I don’t know if I have mentioned previously how impressed I have been the past 6 weeks with the leadership at my school and our approach to remote learning…well I have. We have had our difficulties this year but I felt that things have been on the up. This changed yesterday.

We, the Primary staff, received an email at 3pm from our head telling us that from today we would be rolling out a new timetable including 4 hours of live instruction for EYFS and KS1 children due to the feedback from around 100 parents deciding whether to pay their fees or not. This is was a huge shift compared to what we had been doing and was made for the few not the many.

Living abroad , working in a new school requires perseverance at the best of times. Not only do you need to adapt to the new culture but you also need to hit the ground running in class because there is no safety net. The last 8 months have made me think a lot about what makes good teaching, learning and leadership and whilst I can safely say it hasn’t been my favourite period it has helped me gain confidence as a teacher.

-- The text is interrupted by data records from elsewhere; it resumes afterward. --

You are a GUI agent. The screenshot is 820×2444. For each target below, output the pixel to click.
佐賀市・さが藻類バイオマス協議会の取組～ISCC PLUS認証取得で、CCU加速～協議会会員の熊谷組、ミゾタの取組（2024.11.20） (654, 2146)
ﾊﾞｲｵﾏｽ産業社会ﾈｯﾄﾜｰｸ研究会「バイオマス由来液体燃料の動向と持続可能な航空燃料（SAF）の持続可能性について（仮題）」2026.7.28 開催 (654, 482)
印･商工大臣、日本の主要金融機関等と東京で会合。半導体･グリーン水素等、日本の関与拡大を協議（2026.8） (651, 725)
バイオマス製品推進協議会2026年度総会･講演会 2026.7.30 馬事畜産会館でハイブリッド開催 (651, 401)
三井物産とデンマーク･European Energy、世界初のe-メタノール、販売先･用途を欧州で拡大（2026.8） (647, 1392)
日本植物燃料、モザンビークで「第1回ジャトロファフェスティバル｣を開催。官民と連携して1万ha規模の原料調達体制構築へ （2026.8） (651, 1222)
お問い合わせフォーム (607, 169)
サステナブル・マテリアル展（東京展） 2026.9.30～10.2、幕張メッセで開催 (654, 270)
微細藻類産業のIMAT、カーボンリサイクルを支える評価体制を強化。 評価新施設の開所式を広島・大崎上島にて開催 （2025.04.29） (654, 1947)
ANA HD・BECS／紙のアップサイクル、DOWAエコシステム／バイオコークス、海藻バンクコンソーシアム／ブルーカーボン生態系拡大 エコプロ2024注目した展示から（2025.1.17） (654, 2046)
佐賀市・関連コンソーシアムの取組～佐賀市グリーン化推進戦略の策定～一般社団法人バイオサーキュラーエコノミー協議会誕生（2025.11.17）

Today has been full of emotion, from me and my colleagues. I have drafted so many emails I would like to send but shouldn’t. I have had a phone call with the head following my comments on a live staff chat and I have had another phone call with colleague who is here on her own while the rest of her family are on the front line in the UK because of their roles in society. Mental health is on a knife edge for many.

Teaching requires a lot of perseverance. It is a quality of many of us that we keep going and get the job done. Sadly it is also this quality that has led to thousands of colleagues having to be ‘on rota’ in schools in the UK without adequate protection or support. It is also this fact that means that school owners of private schools can abuse the devotion we have to our work.

I am fuming right now but I will persevere. My students still need me and whilst I will continue to have professional discussions outside of the ‘classroom’ I will still come through for them…but in a way that puts their needs first.